In the Wake of Student Suicides, Study Finds That Harassment Is Forcing Gay Youth Back into the Closet
By Aaron Hicklin
In your study were there any particular stories or anecdotes that struck you as poignant examples of this trend?
There's one in particular in regards to the kind of fear that pervades campuses. One of the students was talking about an incident that occurred on his campus. He was walking across campus, and stumbled on a rally, and one of the people at the rally yelled, 'We can either accept homosexuals or burn them at the stake -- are you with me?' And a large group of students started yelling, 'Burn them.' This student wrote, 'There I was, in the midst of it all, with a rainbow flag on my bag, alone and very scared.'
And when we asked the questions, it was specific to the last year. This wasn't something that happened 10 years ago.
It sounds like Nazi Germany. It does seem that LGBT rights are the single most polarizing issue on campus.
It is definitely polarizing. Having done this for a long time one of the things that was so disturbing to me is that only 7% of our campuses have any resources institutionalized to serve LGBTQ populations. That's astounding to me. We have very few institutions, I think it's 13%, that have nondiscrimination clauses that are inclusive of sexual orientation and gender identity. So even in our policies, we are not being inclusive.
And education is supposed to be the foundation of equality and democracy. Our higher education institutions should be leading the way.

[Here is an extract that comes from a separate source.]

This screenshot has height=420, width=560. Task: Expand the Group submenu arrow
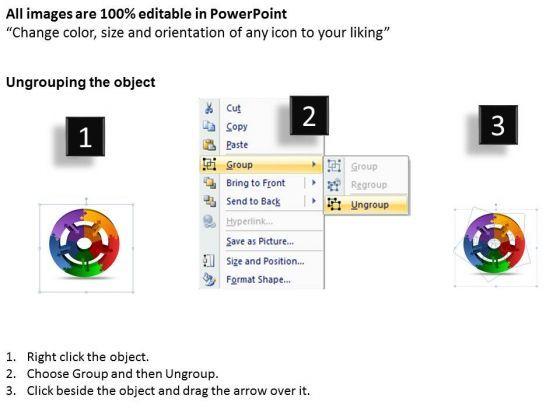pos(314,164)
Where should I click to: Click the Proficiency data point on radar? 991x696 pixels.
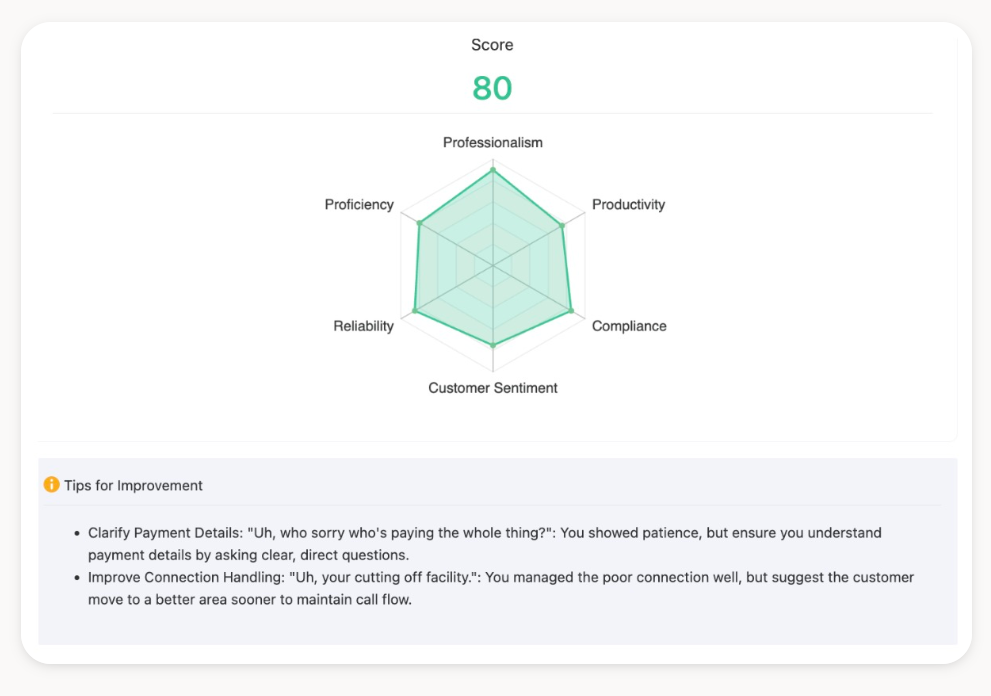tap(420, 223)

The most important thing for me is that these challenging climates for both faculty staff and students both impede student learning and impede student development, and that's what they are going to college for -- learning and development. Our whole role is to have students learn and develop in a healthy fashion, and they can't do that in this climate. They don't develop. They hide their sexual identity for the years they are in college, at a time when they should be developing that identity.